[Entries showing where targets appear]
-.-.-
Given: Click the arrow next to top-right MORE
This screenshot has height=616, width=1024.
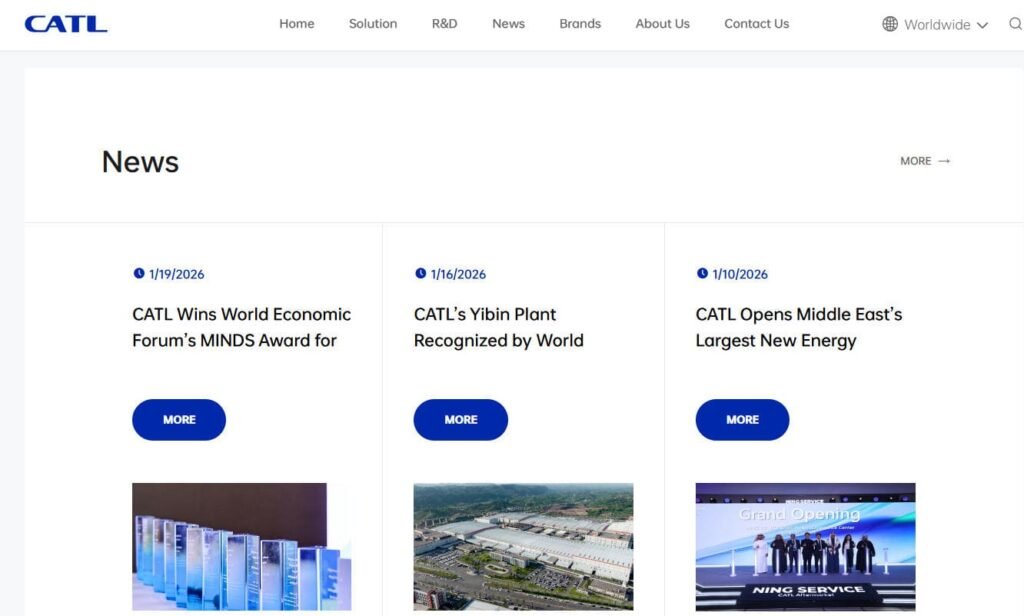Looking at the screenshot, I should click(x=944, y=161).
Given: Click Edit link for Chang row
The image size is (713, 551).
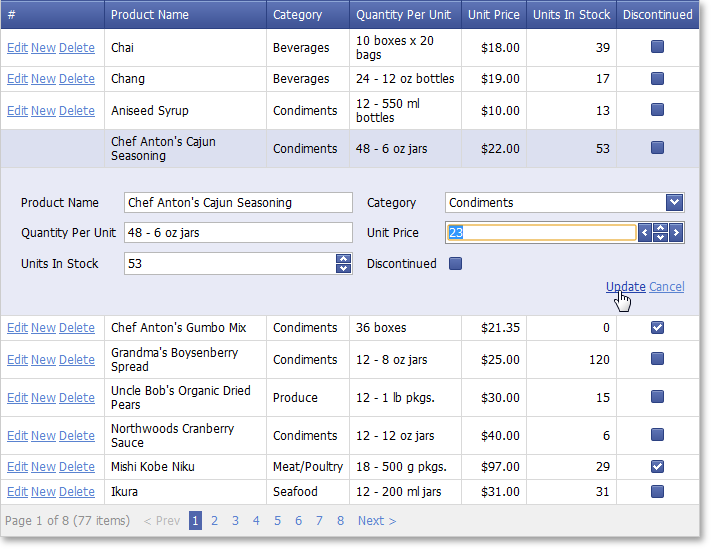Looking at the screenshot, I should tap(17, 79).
-.-.-
#### Work to do:
Copy the entries above word for word, leaving out the pictures.

#### Written reply:
Given: Click the arrow next to top-right MORE
This screenshot has height=616, width=1024.
Looking at the screenshot, I should click(x=944, y=161).
Given: Click Edit link for Chang row
The image size is (713, 551).
Looking at the screenshot, I should tap(17, 79).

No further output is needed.